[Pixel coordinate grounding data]
————————

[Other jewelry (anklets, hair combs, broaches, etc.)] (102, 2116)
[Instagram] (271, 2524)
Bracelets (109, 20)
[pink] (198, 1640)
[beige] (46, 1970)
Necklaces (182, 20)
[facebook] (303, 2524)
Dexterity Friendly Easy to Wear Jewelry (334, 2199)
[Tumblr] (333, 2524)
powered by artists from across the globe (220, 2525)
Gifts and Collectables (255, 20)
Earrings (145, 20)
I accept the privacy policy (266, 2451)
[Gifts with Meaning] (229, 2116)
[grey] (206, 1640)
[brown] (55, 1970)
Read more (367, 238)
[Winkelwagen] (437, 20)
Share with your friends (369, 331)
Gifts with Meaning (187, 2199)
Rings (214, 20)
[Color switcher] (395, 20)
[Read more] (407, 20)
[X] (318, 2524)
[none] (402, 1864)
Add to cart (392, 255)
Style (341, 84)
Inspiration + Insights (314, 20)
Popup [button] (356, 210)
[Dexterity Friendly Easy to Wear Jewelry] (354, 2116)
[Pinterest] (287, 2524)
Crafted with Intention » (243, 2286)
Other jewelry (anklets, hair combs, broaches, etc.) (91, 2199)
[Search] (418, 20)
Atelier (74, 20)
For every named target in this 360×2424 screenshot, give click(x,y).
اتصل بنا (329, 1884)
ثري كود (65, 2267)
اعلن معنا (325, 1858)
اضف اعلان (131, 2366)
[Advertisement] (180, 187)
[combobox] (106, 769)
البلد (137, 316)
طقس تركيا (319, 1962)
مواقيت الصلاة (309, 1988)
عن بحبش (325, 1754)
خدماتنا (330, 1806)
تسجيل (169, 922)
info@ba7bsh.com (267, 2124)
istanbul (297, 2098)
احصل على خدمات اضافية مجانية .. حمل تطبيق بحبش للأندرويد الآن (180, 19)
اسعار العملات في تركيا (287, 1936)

————————

» **Problem requirements**
Reproduce the entries above in full and exactly.

» **Solution below**
[Other jewelry (anklets, hair combs, broaches, etc.)] (102, 2116)
[Instagram] (271, 2524)
Bracelets (109, 20)
[pink] (198, 1640)
[beige] (46, 1970)
Necklaces (182, 20)
[facebook] (303, 2524)
Dexterity Friendly Easy to Wear Jewelry (334, 2199)
[Tumblr] (333, 2524)
powered by artists from across the globe (220, 2525)
Gifts and Collectables (255, 20)
Earrings (145, 20)
I accept the privacy policy (266, 2451)
[Gifts with Meaning] (229, 2116)
[grey] (206, 1640)
[brown] (55, 1970)
Read more (367, 238)
[Winkelwagen] (437, 20)
Share with your friends (369, 331)
Gifts with Meaning (187, 2199)
Rings (214, 20)
[Color switcher] (395, 20)
[Read more] (407, 20)
[X] (318, 2524)
[none] (402, 1864)
Add to cart (392, 255)
Style (341, 84)
Inspiration + Insights (314, 20)
Popup [button] (356, 210)
[Dexterity Friendly Easy to Wear Jewelry] (354, 2116)
[Pinterest] (287, 2524)
Crafted with Intention » (243, 2286)
Other jewelry (anklets, hair combs, broaches, etc.) (91, 2199)
[Search] (418, 20)
Atelier (74, 20)
For every named target in this 360×2424 screenshot, give click(x,y).
اتصل بنا (329, 1884)
ثري كود (65, 2267)
اعلن معنا (325, 1858)
اضف اعلان (131, 2366)
[Advertisement] (180, 187)
[combobox] (106, 769)
البلد (137, 316)
طقس تركيا (319, 1962)
مواقيت الصلاة (309, 1988)
عن بحبش (325, 1754)
خدماتنا (330, 1806)
تسجيل (169, 922)
info@ba7bsh.com (267, 2124)
istanbul (297, 2098)
احصل على خدمات اضافية مجانية .. حمل تطبيق بحبش للأندرويد الآن (180, 19)
اسعار العملات في تركيا (287, 1936)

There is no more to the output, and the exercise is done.